I've finally found a bit of time to start having a read through the 03
version of this draft. I haven't read through all of it yet, however
here are some starting suggestions:

2.  Overview

Change "requires" to "provides", just to continue to emphasise a bit
that the statefulness of NAT wasn't specifically designed into it:

"Only the perceived security benefits associated with stateful packet
filtering, which NAT (requires|*provides*) as a side effect, are
thought relevant in the IPv6 residential usage scenario."


2.2.  Internet Layer Protocols

"Therefore, this document recommends the DEFAULT operating mode for
residential IPv6 simple security is to permit all virtual private
networking tunnel protocols to pass through the stateful filtering
function.  These include IPsec transport and tunnel modes as well as
other IP-in-IP protocols."

Would it be better to restrict this to authenticated tunnelling
protocols? Wrapping a malicious packet inside a GRE or IP packet and
having the CPE blindly forward it would seem to me to be a really
simple and easy way to bypass all the security mechanisms that this
draft is defining.

Authenticated protocols could still expose hosts to probing e.g.
probing a non-IPsec enabled host via IKE, which the CPE would
forward unrestricted, could generate an ICMPv6 Port Unreachable,
indicating a host's presence. Maybe the residential CPE should drop
these ICMPv6 messages in the outbound direction, hiding hosts that don't
support the tunnelling method being requested from these sorts of
probes?

A few thoughts related to general tunnel security. Is it appropriate for
this draft to document that traffic arriving encapsulated should not
automatically be trusted, and therefore should also have firewalling
applied to it by the receiving host, after decapsulation? If the end
user has chosen to use a clear text tunnel encapsulation method e.g.
GRE, would there be any value in specifying that the CPE MAY inspect the
interior traffic carried within the tunnel? Limiting the number of
encapsulation headers on a packet would also probably be something to
define in this case. IOW, if the CPE can inspect traffic, even though
it is encapsulated inside a tunnel, can we recommend that it should?

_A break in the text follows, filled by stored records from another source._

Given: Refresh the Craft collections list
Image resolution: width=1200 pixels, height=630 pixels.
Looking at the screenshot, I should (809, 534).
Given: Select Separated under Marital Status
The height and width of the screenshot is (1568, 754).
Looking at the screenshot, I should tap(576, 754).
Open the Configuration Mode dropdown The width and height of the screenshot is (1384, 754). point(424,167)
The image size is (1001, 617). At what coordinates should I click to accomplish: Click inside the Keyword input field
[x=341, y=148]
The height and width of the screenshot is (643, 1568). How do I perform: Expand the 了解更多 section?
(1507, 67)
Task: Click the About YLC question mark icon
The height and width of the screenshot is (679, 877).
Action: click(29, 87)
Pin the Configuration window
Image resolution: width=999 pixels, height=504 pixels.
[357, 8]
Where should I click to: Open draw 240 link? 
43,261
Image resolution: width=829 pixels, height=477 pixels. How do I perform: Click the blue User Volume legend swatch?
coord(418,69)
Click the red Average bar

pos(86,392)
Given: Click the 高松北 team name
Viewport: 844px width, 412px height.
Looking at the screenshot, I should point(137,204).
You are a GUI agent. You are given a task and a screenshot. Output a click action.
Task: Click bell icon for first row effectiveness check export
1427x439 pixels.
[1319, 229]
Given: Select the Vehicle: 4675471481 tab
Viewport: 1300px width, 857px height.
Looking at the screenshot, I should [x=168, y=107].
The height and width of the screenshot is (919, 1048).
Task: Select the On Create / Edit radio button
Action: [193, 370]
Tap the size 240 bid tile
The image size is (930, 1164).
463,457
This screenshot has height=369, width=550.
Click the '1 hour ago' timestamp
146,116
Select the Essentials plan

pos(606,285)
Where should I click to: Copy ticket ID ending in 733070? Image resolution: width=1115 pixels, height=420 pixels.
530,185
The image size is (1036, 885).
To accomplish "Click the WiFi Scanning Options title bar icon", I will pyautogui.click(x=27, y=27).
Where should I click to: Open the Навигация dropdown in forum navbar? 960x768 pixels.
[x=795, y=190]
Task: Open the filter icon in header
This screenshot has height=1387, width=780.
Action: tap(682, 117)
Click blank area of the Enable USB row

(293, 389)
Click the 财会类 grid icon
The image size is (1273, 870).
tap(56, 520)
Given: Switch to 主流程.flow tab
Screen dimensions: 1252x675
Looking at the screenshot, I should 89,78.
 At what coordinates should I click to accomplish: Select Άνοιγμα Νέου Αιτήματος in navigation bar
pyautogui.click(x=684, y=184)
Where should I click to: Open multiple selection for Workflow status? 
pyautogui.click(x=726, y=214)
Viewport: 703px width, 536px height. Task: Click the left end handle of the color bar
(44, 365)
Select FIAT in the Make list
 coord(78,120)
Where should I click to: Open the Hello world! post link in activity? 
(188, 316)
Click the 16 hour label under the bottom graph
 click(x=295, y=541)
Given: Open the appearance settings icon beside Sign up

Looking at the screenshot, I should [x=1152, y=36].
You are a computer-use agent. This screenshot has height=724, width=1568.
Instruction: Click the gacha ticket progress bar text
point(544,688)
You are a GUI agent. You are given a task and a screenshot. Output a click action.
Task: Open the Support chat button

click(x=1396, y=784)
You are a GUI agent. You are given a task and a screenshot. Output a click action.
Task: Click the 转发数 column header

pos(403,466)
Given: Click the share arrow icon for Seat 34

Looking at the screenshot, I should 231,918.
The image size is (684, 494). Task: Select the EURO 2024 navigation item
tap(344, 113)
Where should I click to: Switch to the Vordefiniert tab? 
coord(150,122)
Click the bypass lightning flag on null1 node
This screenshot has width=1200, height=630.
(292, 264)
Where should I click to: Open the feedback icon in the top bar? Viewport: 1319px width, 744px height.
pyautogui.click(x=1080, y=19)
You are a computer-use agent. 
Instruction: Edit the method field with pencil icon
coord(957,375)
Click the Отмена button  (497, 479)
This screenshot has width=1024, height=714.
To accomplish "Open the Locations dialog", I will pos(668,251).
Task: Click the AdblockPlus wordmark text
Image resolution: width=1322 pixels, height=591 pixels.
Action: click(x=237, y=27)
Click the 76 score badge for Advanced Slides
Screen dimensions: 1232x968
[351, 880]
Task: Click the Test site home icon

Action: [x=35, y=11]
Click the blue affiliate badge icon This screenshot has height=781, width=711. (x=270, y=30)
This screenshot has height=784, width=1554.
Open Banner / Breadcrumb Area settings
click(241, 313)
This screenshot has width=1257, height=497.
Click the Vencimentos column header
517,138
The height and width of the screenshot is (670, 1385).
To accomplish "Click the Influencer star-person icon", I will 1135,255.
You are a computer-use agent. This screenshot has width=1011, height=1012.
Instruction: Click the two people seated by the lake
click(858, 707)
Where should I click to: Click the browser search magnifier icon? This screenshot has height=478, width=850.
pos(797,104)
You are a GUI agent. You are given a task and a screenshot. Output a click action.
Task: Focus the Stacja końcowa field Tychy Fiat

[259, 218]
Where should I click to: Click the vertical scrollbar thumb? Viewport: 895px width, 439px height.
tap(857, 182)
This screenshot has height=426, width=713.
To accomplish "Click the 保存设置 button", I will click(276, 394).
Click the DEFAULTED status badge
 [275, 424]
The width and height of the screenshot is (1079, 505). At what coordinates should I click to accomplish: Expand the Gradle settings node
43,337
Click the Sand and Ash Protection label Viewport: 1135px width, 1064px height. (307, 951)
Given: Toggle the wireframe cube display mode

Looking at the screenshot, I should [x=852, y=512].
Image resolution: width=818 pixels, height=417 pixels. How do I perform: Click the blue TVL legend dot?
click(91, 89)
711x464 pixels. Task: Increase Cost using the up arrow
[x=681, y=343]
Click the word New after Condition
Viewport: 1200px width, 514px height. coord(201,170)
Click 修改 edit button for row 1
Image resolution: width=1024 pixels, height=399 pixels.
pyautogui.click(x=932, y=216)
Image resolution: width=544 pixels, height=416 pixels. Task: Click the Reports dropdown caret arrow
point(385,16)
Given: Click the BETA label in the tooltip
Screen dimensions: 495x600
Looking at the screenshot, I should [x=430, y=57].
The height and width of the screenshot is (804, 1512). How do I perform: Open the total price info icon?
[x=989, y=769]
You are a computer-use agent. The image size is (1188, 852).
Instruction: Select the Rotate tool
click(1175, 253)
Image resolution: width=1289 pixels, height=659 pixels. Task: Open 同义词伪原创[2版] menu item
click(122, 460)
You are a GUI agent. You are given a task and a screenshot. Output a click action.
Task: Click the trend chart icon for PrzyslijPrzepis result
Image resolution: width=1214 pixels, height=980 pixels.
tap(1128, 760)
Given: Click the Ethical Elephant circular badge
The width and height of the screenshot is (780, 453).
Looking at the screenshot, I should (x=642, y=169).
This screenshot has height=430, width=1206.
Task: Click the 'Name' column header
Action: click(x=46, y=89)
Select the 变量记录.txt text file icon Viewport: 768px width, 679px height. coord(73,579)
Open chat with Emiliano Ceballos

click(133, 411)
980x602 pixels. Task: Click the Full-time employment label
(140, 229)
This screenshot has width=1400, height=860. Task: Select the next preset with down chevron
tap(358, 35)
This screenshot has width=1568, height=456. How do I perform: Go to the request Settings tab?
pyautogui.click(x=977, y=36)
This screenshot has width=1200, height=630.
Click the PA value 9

"R2: Packets bearing in their outer IPv6 headers multicast destination
   addresses of equal or narrower scope that the configured scope
   boundary level of the gateway MUST NOT be forwarded in any
direction." 
suggest to insert:

", excepting when the Residential Gateway is also acting as a VPN
tunnel end-point. In this case, traffic must not be forwarded toward
multicast destinations that are not known to be at the remote end of
the pre-established or prior-configured on-demand tunnel(s)."

"R4: Outbound packets MUST NOT be forwarded if the source address in
    their outer IPv6 header does not have a unicast prefix assigned for
    use by globally reachable nodes on the interior network."

similar to above, suggest to insert:

", excepting when the Residential Gateway is also acting as a VPN
tunnel end-point. In this case, traffic must not be forwarded to
unicast destinations that are not known to be at the remote end of the
pre-established or prior-configured on-demand tunnel(s)."

  "R4: Inbound packets MUST NOT be forwarded if the source address in
    their outer IPv6 header has a global unicast prefix assigned for use
    by globally reachable nodes on the interior network."

suggest to add tunnel end-point text as per above.


"R5: Packets MAY be discarded if the source and/or destination address
    in the outer IPv6 header is a unique local address.  By DEFAULT,
    gateways SHOULD NOT forward packets across unique local address
scope boundaries."

suggest to add tunnel end-point text as per above.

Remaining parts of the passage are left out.